#### [Reading text]
§

Foxconn confirms cyberattack on North American factories - Nitrogen ransomware crew claims 8 TB stolen including Apple, Intel, Google, Dell, and Nvidia project files

Foxconn confirmed Tuesday that a cyberattack hit several North American factories, with its Wisconsin Mount Pleasant facility halting production for a week starting May 1. Workers were told to power off computers and revert to paper timesheets. Nitrogen ransomware group claimed responsibility, posting 8 TB of stolen data covering 11 million files - allegedly including project documentation tied to Apple, Intel, Google, Dell, AMD, and Nvidia. Foxconn says production is resuming. This is the fourth ransomware attack on a Foxconn entity since 2020.

Check
If your organization is a Foxconn customer sharing technical documentation, audit which projects had files staged at the Mount Pleasant facility between January and May.

§

#### [Study material]

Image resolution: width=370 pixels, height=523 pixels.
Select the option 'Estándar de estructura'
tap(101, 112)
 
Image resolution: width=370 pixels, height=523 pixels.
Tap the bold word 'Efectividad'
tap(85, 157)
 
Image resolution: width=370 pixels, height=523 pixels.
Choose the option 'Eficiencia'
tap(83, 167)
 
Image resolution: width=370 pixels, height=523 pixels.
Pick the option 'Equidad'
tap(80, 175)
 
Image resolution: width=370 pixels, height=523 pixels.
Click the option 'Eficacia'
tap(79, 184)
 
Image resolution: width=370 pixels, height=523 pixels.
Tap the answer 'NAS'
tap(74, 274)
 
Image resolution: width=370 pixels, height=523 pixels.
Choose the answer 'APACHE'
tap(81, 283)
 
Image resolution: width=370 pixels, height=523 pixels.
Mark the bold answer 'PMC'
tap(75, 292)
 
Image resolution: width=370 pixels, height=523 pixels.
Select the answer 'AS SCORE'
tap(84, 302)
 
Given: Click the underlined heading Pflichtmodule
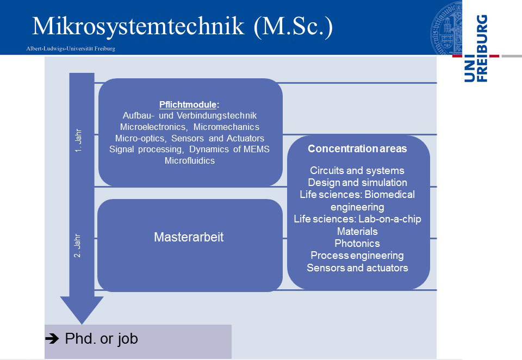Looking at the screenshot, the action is click(x=188, y=104).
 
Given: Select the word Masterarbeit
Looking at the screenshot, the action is click(x=189, y=237).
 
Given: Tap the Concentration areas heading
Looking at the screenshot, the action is click(x=357, y=148).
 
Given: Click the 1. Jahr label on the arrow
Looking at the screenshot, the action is click(x=78, y=140).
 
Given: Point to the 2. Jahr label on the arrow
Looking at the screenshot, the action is click(x=77, y=245).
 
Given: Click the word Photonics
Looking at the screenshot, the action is click(x=357, y=244).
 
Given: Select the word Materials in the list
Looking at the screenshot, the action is click(x=357, y=231).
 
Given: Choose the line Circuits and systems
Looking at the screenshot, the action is click(x=357, y=171).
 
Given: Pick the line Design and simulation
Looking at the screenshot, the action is click(x=357, y=183).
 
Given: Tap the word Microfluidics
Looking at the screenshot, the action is click(x=190, y=160).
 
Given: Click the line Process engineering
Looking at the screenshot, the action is click(x=357, y=256).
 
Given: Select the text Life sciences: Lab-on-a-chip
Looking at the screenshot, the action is click(x=357, y=219).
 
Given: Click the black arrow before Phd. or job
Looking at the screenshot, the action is click(x=52, y=339).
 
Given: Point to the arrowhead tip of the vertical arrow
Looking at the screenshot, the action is click(x=82, y=324).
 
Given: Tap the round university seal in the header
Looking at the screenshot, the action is click(x=446, y=28).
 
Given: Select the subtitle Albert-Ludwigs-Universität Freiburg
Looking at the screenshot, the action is click(x=71, y=48).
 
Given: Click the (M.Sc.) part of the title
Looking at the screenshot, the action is click(x=293, y=26).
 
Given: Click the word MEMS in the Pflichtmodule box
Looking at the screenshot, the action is click(x=256, y=149).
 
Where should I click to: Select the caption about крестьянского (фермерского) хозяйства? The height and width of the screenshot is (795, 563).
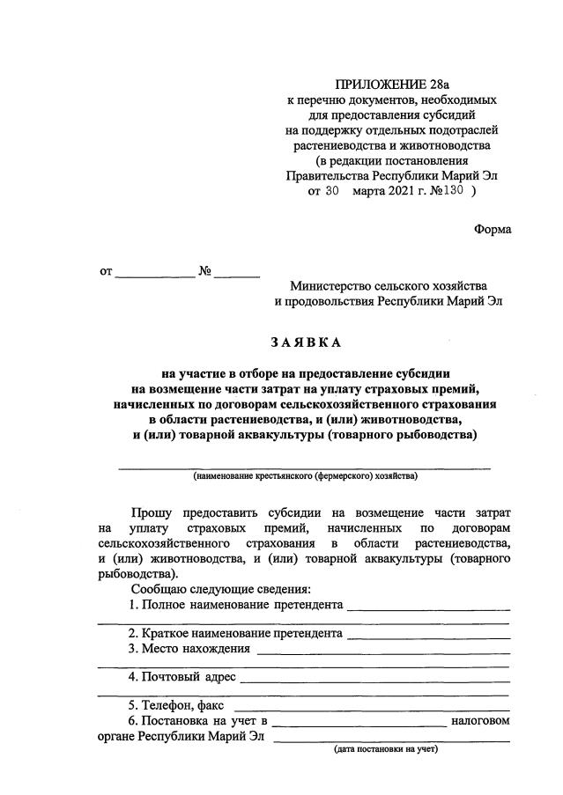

§

#### [Task 1]
According to the text on the Foxconn cyberattack, which group claimed responsibility for the attack?
#### [Task 2]
Continue the text on the Foxconn cyberattack from where it stops.

#### [Written response 1]
The Nitrogen ransomware group claimed responsibility.

#### [Written response 2]
Affected
Foxconn customers with data at the Wisconsin facility - Apple, Intel, Google, Dell, AMD, Nvidia, Cisco, Microsoft. Acute: organizations whose chip architecture or data center topology documents were shared for server or AI infrastructure production.
Fix
Contact Foxconn directly to confirm what was exfiltrated. Treat any technical documentation shared with Mount Pleasant since 2024 as potentially exposed. Rotate credentials, API keys, or signing certificates Foxconn held.

Two pro-Ukraine hacker groups appear to be teaming up to attack Russian companies - sharing servers and tools across phishing and espionage operations

Update on the Head Mare campaign we covered April 28: Kaspersky now reports that BO Team (also known as Black Owl) and Head Mare appear to be coordinating cyber operations against Russian organizations, sharing command-and-control infrastructure on the same compromised hosts. The likely division of labor: Head Mare phishes for initial access, then BO Team takes over for malware deployment. BO Team has shifted from destructive attacks to covert espionage, and in Q1 2026 hit 20 Russian organizations across manufacturing, telecoms, and oil and gas. The group uses BrockenDoor and Remcos backdoors. Earlier BO Team campaigns hit a Russian drone supplier and the federal digital signature authority.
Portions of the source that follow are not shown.